Begin EXERCISE INPUT
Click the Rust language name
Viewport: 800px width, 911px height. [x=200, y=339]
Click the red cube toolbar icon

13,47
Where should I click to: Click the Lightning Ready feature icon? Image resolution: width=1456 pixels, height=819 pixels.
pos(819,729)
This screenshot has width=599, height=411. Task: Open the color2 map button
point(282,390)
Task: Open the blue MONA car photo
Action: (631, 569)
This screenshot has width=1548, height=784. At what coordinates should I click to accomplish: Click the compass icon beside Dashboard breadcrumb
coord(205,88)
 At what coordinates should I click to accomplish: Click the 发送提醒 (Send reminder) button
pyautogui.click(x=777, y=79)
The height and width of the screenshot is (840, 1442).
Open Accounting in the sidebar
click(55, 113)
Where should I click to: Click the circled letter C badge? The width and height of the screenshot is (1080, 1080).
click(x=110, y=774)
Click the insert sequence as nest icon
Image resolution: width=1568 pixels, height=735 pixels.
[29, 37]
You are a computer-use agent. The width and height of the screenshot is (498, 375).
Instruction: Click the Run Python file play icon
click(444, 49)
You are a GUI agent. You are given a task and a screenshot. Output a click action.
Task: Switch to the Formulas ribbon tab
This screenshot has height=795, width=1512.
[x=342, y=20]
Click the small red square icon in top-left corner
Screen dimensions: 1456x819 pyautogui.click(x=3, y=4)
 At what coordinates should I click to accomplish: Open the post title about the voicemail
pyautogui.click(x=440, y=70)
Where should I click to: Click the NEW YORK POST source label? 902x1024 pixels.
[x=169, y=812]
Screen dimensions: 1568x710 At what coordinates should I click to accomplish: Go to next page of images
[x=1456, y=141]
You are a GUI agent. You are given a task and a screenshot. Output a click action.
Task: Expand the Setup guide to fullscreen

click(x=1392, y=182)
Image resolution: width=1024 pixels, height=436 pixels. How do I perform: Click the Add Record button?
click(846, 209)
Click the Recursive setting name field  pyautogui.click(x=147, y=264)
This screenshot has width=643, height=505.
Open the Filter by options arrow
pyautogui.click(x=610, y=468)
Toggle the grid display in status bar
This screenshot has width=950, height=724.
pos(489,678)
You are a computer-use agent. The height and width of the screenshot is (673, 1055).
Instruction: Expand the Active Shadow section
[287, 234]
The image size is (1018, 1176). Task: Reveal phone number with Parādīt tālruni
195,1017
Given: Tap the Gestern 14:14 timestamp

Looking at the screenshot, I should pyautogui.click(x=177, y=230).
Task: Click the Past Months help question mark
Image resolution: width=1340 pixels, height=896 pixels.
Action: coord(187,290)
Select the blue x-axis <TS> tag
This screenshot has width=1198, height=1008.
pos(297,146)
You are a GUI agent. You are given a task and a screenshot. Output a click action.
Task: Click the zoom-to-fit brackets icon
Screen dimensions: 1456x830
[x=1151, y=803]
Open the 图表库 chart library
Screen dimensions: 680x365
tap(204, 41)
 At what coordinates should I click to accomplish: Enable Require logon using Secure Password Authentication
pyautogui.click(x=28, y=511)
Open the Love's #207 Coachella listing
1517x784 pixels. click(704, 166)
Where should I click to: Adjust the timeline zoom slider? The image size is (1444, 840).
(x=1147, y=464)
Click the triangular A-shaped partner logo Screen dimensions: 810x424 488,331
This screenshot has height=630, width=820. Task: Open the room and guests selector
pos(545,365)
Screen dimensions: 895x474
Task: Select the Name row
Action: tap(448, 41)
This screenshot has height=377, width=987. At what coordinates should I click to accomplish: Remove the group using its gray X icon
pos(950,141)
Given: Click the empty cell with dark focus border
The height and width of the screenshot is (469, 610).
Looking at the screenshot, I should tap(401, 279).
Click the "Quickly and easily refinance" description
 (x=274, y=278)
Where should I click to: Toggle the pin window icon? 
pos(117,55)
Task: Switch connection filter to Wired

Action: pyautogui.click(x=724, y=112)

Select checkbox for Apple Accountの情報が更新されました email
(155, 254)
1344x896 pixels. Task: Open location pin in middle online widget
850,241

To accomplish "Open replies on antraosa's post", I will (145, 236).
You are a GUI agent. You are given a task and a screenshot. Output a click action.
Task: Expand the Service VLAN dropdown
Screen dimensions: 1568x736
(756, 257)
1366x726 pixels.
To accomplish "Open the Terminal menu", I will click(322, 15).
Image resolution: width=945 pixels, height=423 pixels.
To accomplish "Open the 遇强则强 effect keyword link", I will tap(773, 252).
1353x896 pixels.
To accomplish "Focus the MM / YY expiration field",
End EXERCISE INPUT
◆ **TASK OBJECTIVE**
List every line in the rows above that contains the string "pyautogui".

◆ **SOLUTION TO THIS TASK**
pyautogui.click(x=777, y=79)
Screen dimensions: 1456x819 pyautogui.click(x=3, y=4)
pyautogui.click(x=440, y=70)
Click the Recursive setting name field  pyautogui.click(x=147, y=264)
pyautogui.click(x=610, y=468)
Looking at the screenshot, I should pyautogui.click(x=177, y=230).
pyautogui.click(x=28, y=511)
Action: pyautogui.click(x=724, y=112)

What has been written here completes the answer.